'A prophet is not without honour", says the Bible, "save in his own country." This was manifestly not true in the case of Marshall McLuhan, the Canadian cultural critic, who was born 100 years ago last Thursday, and was famous not only in his own country, but also abroad. In fact, he's the only public intellectual I can think of who played himself in a Woody Allen movie.
Film buffs will recall the wonderful sequence in Annie Hall, where Woody and Diane Keaton are queuing for a movie when a guy behind them starts opining pompously about McLuhan's description of television as a "high intensity or hot medium". Allen expresses to camera a desire to have a large sock full of horse manure close to hand, whereupon the guy asserts his right to express his opinion on the grounds that he teaches a course at Columbia on "TV, media and culture", a fact that – he asserts – gives his views on McLuhan a great deal of validity.

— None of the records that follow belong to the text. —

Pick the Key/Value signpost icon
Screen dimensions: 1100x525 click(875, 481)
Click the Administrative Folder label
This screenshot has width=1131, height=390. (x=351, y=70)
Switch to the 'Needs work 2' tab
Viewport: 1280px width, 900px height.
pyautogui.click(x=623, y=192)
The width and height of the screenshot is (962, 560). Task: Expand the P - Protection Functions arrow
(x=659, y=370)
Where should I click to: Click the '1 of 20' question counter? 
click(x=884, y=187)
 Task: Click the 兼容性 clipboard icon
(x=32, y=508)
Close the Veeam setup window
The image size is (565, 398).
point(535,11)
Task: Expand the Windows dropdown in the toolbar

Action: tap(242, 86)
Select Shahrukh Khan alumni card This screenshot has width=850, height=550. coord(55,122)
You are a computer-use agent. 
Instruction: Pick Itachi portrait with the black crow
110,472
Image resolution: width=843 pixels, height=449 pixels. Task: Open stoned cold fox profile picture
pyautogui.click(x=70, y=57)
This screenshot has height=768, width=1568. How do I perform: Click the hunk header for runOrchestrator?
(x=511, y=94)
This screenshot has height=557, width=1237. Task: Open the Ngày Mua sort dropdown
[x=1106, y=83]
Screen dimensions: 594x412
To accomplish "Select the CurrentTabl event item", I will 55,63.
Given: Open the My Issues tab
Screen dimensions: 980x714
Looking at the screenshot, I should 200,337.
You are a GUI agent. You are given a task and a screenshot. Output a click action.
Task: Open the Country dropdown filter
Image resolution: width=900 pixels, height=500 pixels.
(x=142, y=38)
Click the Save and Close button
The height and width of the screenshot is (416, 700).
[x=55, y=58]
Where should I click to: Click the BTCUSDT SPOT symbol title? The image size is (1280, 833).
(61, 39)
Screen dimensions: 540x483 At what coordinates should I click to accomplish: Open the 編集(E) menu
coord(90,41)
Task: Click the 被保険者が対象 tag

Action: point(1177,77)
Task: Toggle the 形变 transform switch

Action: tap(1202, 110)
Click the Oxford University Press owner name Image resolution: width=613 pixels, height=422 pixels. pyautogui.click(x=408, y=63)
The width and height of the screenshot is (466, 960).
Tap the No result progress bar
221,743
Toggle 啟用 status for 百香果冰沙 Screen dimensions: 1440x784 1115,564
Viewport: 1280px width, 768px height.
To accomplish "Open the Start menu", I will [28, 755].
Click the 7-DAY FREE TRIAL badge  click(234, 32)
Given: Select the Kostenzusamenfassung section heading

"That's funny," replies Woody, "because I happen to have Mr McLuhan right here." He goes over to a flipchart and pulls out the great man himself from behind it. "I heard what you were saying," says McLuhan to the Columbia man. "You know nothing of my work... how you ever got to teach a course in anything is totally amazing." The scene closes with Woody saying to camera: "Boy, if life were only like this."
As it happens, there have been many times in the past few years when it would have been useful to have had McLuhan to hand because, in a strange way, his insights into media seem more relevant now than they were in the 1960s when he sprang into prominence. His big idea, encapsulated in the baffling aphorism: "The medium is the message", was that the important thing about media is not the information they carry but what they are doing to us in terms of shaping our behaviour, the way we think and possibly also the way our brains are structured. McLuhan believed that this had been demonstrated by media that had dominated human society up to the 1960s – starting with print and culminating with broadcast television – and added the twist that TV was restoring the "sensory balance" that had been disrupted by print.
I never really understood McLuhan's views about television, preferring the perspective of one of his disciples, Neil Postman, who argued that the essential thing about the medium was that it had an infantilising effect, a view neatly encapsulated in the title of his wonderful book about the medium, Amusing Ourselves to Death. But McLuhan's insight into the significance of dominant media, expressed in another aphorism – "We shape our tools and afterwards our tools shape us" – always seemed profound and came to seem more and more so as television gave way to the internet and the networked world that we now inhabit.
The past few years, for example, have seen a series of angry and sometimes anguished debates about what a comprehensively networked ecosystem is doing to our children, our politics, our economies and even our brains. We wonder whether social networking might be fuelling political revolution, for example. And we ask if Google is making us stupid – or at any rate whether networked technology is reducing attention spans, devaluing memory and blurring the line between making online connections and forming real relationships. Over all of these contemporary debates looms the shadow of McLuhan, who now seems more insightful than ever.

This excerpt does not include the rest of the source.